[Python-ideas] A partial (wacky?) alternative to assignment expressions

Dan Sommers dan at tombstonezero.net
Mon May 14 23:59:04 EDT 2018


On Tue, 15 May 2018 10:35:58 +1000, Steven D'Aprano wrote:

> We would need to flag which expression can be cached because it is
> PURE, and tag how far the CACHE operates over:
> 
>     <BEGIN CACHE> 
>         <PURE>
>             func(arg)
>         <END PURE> 
>         + func(arg)*2 + func(arg)**2 
>     <END CACHE>
> 
> This would tell the compiler to only evaluate the sub-expression 
> "func(arg)" once, cache the result, and re-use it each other time it 
> sees that same sub-expression within the surrounding expression.

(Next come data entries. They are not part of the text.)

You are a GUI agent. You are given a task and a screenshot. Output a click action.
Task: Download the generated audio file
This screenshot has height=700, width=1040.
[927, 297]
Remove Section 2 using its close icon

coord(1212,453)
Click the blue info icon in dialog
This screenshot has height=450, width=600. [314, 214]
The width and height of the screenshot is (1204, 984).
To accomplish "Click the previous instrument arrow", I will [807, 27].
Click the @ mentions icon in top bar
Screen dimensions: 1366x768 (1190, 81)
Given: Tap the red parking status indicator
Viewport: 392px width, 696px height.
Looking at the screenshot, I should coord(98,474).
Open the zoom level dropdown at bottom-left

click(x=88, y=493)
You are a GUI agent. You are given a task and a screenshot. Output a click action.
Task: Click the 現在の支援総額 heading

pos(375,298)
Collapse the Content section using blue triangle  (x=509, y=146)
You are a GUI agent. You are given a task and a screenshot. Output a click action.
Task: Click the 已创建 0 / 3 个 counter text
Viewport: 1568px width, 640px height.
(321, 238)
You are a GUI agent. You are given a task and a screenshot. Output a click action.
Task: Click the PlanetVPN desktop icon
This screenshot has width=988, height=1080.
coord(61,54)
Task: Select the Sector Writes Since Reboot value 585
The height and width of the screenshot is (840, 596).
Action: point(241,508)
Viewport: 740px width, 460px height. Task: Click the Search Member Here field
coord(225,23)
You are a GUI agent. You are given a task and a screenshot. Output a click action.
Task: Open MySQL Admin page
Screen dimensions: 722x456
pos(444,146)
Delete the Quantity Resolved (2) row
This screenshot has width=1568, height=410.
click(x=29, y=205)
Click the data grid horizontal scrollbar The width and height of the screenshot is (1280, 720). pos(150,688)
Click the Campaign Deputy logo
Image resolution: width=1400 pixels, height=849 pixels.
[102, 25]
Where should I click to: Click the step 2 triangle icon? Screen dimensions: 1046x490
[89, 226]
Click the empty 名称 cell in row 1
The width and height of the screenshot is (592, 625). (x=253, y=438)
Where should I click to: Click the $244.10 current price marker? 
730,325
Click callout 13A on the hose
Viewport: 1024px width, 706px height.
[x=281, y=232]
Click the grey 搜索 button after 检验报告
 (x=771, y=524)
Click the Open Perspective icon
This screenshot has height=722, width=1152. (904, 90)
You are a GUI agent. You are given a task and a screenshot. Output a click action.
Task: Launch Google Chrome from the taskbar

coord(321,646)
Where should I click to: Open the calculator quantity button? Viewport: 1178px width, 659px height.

Does anyone else remember an ancient Python recipe that looked something
like what follows?

    SENTINEL = object()
    class Magic:
        def __call__(self, arg=SENTINEL):
            if arg != SENTINEL:
                self.value = arg
            return self.value
     magic = Magic()

And then you'd use it something like this:

    if magic(g(x)) != 4:
        print("probably not 4: ", magic())
    else:
        print("should be 4: ", magic())

    magic(f(x)) + magic()*2 + magic()**2
    consume_the_value_again(magic())

It's not perfect, but it's not too much worse than some of the other
suggestions floating around.  Sort of.